Alex Cobo, Sara’s father and project consultant at the American University of Nigeria, said access to safe water is a dire problem in the villages.

“There’s no clean water,” Cobo said. “Even in the city, there’s no aqueduct. Everyone just drills a borehole, and the whole water system is getting contaminated.”

A previous model of the LiTreS system was already functioning successfully at an orphanage in Haiti, but the Gulliver students were eager to improve and customize a unit for use in Nigeria.

The system has changed drastically since Gulliver students first began designing a solar-powered version in 2008. Housed in a hand-truck for portability, the latest model has a patent pending and requires no outside power source, utilizing a manual pump to send the water through three filters that eliminate sediment, pathogens and bacteria like E.coli.

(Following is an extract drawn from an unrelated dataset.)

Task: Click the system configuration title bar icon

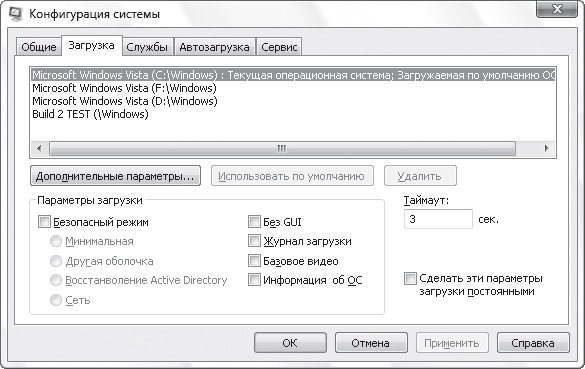Action: coord(15,14)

LiTreS has garnered international recognition, winning the Conrad Foundation’s Spirit of Innovation Challenge in March 2012. Students were invited to present the system at the Rio+20 United Nations Conference in Brazil and also received a Heart of Haiti Award.

With guidance from Claude Charron, chair of the engineering and biomedical department, students came in Saturdays or stayed after school to work on the system.

“It’s like 100 percent teamwork,” said Laura Vargas, a senior who did the biomedical testing of LiTreS. “Everyone puts their ideas together.”

Within months, a modified LiTreS unit was disassembled, placed in two suitcases, and sent with Cobo on a plane to Nigeria, despite a brief snafu with customs upon arrival.

“They wanted to see an invoice, but there was no invoice,” Cobo said. “Finally I said ‘This is the invoice,’ and I showed them a picture of all the students around the machine at Gulliver.”

At the clinic, a ceremony was held for village leaders to bless the machine and taste-test the water. Cobo said this was an essential step for establishing the villager’s trust and ensuring that they would continue to use the system.

“That is important for the people, because now they know that what we’re giving them is OK,” he said. “You can’t just show up with the thing, everyone has to look at it and approve it.”

Cobo stressed that the true challenge of implementing any new technology is cultural impact and acceptance by the villagers, who are nomads and whose practices are grounded in hundreds of years of tradition.

“The real challenge is that they have to change their customs and decide that clean water is a necessity,” he said.

Abubakar said that the system keeps people from drinking impure water, and that more systems would help reduce disease.

For Varga, the most rewarding part of working on the system was seeing the pictures of LiTreS being used in the clinic.

“Opening that email was the best thing ever,” she said. “I still have one of the pictures as my background. It was the most amazing feeling, seeing the impact you can have on those people.”

Cobo returns to the clinic occasionally for repairs and hopes to travel to other villages to address school supply shortages, clean water accessibility and sanitation. Sara and her mother are planning to return to teach women how to create homemade water filters.

Charron and the students are now focused on mass-producing the LiTreS system and providing upcoming seniors all the tools needed to continue improving and implementing the systems in developing nations around the world.

Discussions with Cobo also inspired the student’s most recent achievement, the Eco-Cooker, which is fueled by cattle bio-waste to address the issue of deforestation due to wood burning. It won the Spirit of Innovation Challenge in March, and students will use their $10,000 award to continue its development.

“There are two ways you can go about it,” Charron said. “You can feel sorry about everything that happens or you can do something about it.”